This is my concrete case: I was interested in calculating the expected value of $X^{-1}$ and $X^{-2}$, where $X$ follows a noncentral $\chi^2$ distribution. I tried to get an analytical or symbolic result with Mathematica. This is what I did:

Xm1[nu_, delta_] := 
 TransformedDistribution[x^(-1), x \[Distributed] X[nu, delta]]

Mean[Xm1[nu, delta]]

After a while, I fortunately got this result:

-2^(-2 + nu/2) delta^(
 1 - nu/2) E^(-(delta/2) + (I nu \[Pi])/
  2) (Gamma[-1 + nu/2] - Gamma[-1 + nu/2, -(delta/2)])

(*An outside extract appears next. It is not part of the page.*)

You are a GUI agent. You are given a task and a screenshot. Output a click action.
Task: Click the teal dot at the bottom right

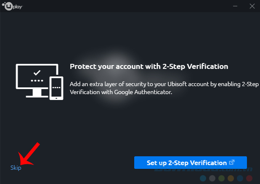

(which involves the use of complex numbers!)

Something similar was done to obtain an expression for $E[X^{-2}]$.

I've numerically checked (for concrete values of $\nu$ and $\delta$) that the result returned by Mathematica seems to be correct (or, at least, consistent with other computations done with Mathematica).

I would like to be able to justify this analytical result in case I use it in a scientific paper. I am not sure whether it is enough to say: "This was obtained by intense symbolic computations [done with Mathematica]".

What else can I say to prove that the analytical expression for $E[X^{-1}]$ is right?


UPDATE

My question is quite generic, but I am actually interested in the case I've shown in the example above,that is, $X \sim \chi^2_{\nu}(\delta)$ ($X$ follows a noncentral $\chi^2$ with $\nu$ degrees of freedom and noncentrality parameter $\delta$).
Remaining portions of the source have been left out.